Records for processing »
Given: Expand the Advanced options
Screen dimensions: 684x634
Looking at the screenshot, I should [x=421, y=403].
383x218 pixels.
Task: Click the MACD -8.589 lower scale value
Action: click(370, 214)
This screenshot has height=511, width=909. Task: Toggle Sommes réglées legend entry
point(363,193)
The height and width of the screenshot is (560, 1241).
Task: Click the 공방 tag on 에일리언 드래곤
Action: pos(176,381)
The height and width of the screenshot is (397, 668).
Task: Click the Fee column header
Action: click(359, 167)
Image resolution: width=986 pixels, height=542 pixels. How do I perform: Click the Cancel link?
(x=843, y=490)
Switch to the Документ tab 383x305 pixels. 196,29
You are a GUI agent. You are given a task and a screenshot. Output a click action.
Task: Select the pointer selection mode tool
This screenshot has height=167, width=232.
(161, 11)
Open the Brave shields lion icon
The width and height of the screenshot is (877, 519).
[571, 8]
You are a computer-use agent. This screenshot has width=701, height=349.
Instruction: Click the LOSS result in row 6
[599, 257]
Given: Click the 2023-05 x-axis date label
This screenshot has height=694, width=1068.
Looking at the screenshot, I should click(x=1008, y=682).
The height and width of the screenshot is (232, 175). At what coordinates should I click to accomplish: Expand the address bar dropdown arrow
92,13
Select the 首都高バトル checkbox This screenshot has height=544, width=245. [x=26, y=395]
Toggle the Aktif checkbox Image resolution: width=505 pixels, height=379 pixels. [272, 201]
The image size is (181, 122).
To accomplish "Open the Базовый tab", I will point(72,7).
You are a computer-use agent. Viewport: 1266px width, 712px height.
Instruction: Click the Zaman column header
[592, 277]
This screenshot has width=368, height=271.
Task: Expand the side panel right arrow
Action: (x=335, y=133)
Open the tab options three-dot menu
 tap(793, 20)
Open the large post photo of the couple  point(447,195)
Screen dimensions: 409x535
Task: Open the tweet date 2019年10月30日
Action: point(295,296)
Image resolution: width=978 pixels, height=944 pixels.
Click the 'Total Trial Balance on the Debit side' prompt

Exercise task » Pick out each line above that contains the word "resolution" and copy those lines in full.

Exercise answer »
Image resolution: width=986 pixels, height=542 pixels. How do I perform: Click the Cancel link?
Toggle the Aktif checkbox Image resolution: width=505 pixels, height=379 pixels. [272, 201]
Image resolution: width=978 pixels, height=944 pixels.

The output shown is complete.